BACKGROUND: In patients with coronary heart disease (CHD), atrial fibrillation (AF) is associated with increased morbidity and mortality. We investigated the associations between clinical risk factors and biomarkers with incident AF in patients with CHD. METHODS AND RESULTS: Around 13,153 patients with optimally treated CHD included in the STabilization of Atherosclerotic plaque By Initiation of darapLadIb TherapY (STABILITY) trial with plasma samples obtained at randomization. Mean follow-up time was 3.5 years. The association between clinical risk factors and biomarkers with incident AF was estimated with Cox-regression models. Validation was performed in 1,894 patients with non-ST-elevation acute coronary syndrome included in the FRISC-II trial. The median (min-max) age was 64 years (range 26-92) and 2,514 (19.1%) were women. A total of 541 patients, annual incidence rate of 1.2%, developed AF during follow-up. In multivariable models, older age, higher levels of NT-proBNP, higher body mass index (BMI), male sex, geographic regions, low physical activity, and heart failure were independently associated with increased risk of incident AF with hazard ratios ranging from 1.04 to 1.79 (P ≤ .05).

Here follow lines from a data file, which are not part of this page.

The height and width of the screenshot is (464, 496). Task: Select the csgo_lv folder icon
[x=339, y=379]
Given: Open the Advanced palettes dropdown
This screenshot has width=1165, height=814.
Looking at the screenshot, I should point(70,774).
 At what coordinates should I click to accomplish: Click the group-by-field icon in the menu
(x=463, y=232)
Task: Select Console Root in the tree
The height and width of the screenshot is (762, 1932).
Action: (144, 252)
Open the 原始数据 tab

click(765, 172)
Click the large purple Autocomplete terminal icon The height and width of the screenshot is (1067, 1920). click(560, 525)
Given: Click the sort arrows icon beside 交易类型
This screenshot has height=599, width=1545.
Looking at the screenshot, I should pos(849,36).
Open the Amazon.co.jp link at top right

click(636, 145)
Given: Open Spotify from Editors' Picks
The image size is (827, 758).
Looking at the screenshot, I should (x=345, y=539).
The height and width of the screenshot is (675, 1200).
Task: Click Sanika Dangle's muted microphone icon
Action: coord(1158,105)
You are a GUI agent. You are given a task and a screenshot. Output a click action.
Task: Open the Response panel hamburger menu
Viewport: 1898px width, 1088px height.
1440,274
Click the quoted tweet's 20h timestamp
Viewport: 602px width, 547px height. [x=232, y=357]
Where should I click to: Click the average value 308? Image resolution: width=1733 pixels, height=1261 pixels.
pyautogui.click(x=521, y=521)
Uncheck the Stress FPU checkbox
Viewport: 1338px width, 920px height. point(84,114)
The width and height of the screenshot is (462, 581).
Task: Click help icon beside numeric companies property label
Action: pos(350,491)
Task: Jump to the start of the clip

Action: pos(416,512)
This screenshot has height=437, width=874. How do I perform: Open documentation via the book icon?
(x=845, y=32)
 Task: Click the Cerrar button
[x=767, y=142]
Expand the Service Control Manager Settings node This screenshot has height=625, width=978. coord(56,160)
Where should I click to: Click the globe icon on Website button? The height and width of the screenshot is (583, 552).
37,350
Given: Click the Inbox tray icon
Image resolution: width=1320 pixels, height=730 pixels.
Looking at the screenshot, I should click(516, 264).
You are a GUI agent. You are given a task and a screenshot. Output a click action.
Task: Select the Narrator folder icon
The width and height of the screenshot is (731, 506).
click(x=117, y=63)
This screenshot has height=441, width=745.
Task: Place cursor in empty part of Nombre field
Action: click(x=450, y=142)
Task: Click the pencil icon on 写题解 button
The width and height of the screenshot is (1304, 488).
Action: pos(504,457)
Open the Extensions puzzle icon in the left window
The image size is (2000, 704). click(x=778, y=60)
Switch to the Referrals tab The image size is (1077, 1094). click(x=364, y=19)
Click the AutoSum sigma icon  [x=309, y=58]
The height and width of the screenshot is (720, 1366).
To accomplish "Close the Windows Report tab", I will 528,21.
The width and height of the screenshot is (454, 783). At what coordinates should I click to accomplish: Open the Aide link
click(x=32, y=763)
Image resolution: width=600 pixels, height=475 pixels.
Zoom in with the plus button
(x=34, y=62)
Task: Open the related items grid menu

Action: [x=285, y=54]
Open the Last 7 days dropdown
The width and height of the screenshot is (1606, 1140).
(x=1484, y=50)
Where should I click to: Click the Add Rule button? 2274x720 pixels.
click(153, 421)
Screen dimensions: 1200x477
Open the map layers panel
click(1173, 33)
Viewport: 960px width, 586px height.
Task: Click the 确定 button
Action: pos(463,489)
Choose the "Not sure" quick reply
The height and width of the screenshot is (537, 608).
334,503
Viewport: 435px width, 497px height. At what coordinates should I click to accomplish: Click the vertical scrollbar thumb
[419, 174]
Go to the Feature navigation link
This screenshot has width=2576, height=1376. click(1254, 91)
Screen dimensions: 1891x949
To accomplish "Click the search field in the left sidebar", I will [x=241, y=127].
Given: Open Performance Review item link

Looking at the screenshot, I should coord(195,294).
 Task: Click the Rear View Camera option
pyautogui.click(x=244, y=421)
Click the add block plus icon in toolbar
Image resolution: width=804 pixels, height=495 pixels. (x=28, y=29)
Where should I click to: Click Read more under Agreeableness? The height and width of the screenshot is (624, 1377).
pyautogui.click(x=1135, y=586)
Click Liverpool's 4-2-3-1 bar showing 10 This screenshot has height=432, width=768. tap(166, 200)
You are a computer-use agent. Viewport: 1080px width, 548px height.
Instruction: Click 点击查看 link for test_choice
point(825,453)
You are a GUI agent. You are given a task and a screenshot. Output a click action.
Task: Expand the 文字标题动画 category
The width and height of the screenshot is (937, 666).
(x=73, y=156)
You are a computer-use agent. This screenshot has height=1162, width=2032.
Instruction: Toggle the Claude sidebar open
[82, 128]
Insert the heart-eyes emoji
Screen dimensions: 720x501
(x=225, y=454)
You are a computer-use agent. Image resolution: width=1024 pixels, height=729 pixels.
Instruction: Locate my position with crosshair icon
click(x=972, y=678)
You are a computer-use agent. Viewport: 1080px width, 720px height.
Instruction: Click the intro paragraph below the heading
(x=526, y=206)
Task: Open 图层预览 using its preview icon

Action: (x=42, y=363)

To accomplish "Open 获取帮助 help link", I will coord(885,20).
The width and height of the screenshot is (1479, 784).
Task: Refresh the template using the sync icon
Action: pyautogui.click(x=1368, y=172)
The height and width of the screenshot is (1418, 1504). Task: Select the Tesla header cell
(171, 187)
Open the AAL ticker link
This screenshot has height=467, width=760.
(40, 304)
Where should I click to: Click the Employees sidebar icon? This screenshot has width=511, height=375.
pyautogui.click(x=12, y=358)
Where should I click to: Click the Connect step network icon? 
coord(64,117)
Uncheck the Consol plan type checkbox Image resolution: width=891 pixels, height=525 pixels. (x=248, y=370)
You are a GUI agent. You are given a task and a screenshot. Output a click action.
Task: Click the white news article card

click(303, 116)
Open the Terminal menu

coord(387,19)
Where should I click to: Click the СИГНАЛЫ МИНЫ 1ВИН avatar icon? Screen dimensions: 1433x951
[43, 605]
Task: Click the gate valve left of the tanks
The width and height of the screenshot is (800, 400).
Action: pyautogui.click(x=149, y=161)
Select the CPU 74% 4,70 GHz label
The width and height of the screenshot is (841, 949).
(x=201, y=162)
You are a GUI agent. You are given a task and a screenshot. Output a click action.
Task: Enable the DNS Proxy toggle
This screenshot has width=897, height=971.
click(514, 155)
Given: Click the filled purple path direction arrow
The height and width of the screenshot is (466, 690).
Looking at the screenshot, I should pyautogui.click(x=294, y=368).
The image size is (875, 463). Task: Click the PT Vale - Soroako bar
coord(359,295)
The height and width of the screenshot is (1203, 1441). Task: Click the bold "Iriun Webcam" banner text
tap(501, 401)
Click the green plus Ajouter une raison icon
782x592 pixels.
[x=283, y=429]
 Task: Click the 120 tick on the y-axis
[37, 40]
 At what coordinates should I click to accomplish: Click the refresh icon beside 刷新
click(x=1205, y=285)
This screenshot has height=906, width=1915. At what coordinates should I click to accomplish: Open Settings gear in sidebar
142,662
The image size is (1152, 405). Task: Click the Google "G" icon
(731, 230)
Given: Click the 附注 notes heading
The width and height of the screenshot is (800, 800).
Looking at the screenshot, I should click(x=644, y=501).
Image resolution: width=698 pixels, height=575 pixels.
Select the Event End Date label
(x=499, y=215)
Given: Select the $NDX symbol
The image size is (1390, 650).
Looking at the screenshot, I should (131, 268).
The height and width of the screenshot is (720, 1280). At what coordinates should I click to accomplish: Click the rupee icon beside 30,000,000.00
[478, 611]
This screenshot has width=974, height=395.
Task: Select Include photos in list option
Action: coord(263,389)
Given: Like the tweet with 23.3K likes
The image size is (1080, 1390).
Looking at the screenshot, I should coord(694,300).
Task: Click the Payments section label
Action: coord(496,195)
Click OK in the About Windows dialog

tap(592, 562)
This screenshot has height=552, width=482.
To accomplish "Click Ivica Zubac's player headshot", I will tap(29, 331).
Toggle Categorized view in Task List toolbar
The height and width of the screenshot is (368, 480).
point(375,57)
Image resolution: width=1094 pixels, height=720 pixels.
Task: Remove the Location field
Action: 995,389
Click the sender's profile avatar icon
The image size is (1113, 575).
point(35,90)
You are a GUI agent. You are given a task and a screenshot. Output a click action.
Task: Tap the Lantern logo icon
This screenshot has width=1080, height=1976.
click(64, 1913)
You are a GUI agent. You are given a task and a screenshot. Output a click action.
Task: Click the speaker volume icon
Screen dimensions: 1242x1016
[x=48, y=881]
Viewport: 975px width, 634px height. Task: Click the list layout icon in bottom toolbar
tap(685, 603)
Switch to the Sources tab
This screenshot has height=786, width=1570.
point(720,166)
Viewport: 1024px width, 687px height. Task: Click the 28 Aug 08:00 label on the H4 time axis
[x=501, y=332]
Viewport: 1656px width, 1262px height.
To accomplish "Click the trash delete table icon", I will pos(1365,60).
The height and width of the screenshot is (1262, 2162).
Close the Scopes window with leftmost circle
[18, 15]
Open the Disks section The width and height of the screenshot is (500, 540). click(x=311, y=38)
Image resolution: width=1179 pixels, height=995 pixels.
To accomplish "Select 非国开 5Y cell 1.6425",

NT-proBNP improved the C-index from 0.70 to 0.71. In the validation cohort, age, BMI, and NT-proBNP were associated with increased risk of incident AF with similar hazard ratios. CONCLUSIONS: In patients with optimally treated CHD, the incidence of new AF was 1.2% per year. Age, NT-proBNP as a marker of impaired cardiac function, and BMI were the strongest factors, independently and consistently associated with incident AF. Male sex and low physical activity may also contribute to the risk of AF in patients with CHD.